So I did what any avid reader who can’t sleep would do. I picked up “The Night Circus,” by Erin Morgenstern. No, it didn’t cure my insomnia, but I felt like it would be a good read since it falls into the theme of my life right now: dark, sleepless, and mysterious (the mystery in my life being… why the hell can’t I sleep right now?)
The Night Circus is about a circus that is only active at night, much like my brain these days. When it was published in 2011, it gained a lot of hype and is still very popular with readers 8 years later.
Although it’s often categorized as a fantasy/romance, I figured I’d give it a try despite not being a fan of either one of those genres. Currently, I’m about 300+ pages into this and I would personally say it’s more fantasy than anything else. There’s a little bit of romance, which I can only assume escalates further along in the book, but it’s not what drives the plot.
Speaking of the plot: it’s slow. Lots of things happen, but I’m not seeing a lot of movement. I’m guessing these plot points get tied up at the end, but I can’t say until I actually finish the book. I still have a good 150 pages or so to go.
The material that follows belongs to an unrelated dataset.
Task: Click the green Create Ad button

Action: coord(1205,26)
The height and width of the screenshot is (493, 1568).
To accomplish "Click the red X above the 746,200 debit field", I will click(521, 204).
Yeah, it’s long. My paperback edition is over 500 pages.
The main story line follows two magicians, Celia and Marco, who are competing against each other in a mysterious battle, much of which is not known to the reader. Despite this rivalry, the pair fall in love.
I found some of the minor characters to be far more interesting than Celia and Marco. There’s Widget and Poppet, a pair of red-haired twins who possess magical powers; the German clock-maker, who creates clocks that are more like pieces of artwork; and Prospero the Enchanter, Celia’s father, who is also a magician. These are just a few, but each of the characters in The Night Circus has something interesting to add to the story. It seems like nobody is just plain ordinary.
The thing I love about this book is the descriptions of all things strange and bizarre. Morgenstern has an amazing imagination and her attention to detail really brings the magical scenes to life.
I felt like this was a good book to pair with my insomnia. It’s strangely comforting to read in the late hours when I can’t sleep. And even though I’m not dreaming, my mind is travelling into a new fantasy world that is stranger than any dream I could ever imagine.